ZeroUno: Un suo giudizio “politico” (trasversale ai settori) sulla professione Ict in Italia?
Violetti: È drastico. Siamo spiacenti che quella dell’informatico, professione determinante per lo sviluppo del sistema paese, sia da sempre ignorata. E insoddisfatti di quanto i nostri politici hanno realizzato riguardo ad innovazione, ricerca e Ict. Riteniamo che la disattenzione all’Ict sia una causa della nostra mancata crescita. Vogliamo contribuire a cambiare questo stato di cose. La professione che intendiamo è quella di un manager innovativo che abbia competenze tecnologiche ed economiche e che sappia condurre un’impresa affiancando i progetti sin dalle fasi ideative e progettuali: un facilitatore del business e un innovatore dei processi.
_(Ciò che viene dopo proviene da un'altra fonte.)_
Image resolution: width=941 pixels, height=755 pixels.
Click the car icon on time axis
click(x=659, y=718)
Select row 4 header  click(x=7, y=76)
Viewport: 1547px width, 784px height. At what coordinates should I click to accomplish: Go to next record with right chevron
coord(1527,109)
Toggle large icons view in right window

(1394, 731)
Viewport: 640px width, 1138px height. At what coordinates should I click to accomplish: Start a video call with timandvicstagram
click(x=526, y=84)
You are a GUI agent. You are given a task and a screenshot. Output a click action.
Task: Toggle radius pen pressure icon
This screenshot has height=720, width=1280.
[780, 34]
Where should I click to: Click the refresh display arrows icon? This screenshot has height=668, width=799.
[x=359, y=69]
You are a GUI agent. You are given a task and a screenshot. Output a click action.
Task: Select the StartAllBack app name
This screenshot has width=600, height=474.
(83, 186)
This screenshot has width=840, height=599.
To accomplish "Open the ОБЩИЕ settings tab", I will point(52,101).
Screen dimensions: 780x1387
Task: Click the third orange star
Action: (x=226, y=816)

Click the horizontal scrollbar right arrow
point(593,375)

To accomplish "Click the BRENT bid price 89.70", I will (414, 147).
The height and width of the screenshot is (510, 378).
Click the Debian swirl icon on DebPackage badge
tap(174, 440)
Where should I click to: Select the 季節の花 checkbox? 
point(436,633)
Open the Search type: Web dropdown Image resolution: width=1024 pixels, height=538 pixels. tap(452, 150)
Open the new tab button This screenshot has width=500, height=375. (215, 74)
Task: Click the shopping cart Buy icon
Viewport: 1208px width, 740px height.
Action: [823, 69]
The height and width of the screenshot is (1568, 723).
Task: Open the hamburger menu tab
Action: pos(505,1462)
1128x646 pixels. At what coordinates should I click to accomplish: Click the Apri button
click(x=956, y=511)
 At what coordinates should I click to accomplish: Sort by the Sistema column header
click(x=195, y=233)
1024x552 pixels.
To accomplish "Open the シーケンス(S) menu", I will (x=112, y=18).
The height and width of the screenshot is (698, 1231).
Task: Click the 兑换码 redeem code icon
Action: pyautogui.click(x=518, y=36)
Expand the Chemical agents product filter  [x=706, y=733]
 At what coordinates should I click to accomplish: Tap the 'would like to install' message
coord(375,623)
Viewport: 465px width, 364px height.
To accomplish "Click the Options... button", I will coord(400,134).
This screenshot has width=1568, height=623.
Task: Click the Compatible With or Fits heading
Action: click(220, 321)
Serve a tal fine una maggior consapevolezza anche da parte del Senior Management.
Il business ormai incorpora l’Ict e non può coinvolgerla solo al momento di implementare una soluzione o comprare un sistema. Deve capire che l’Ict ha ormai un ruolo abilitante fin dalle fasi iniziali, pena l’incapacità del business stesso di definire correttamente i suoi stessi obiettivi.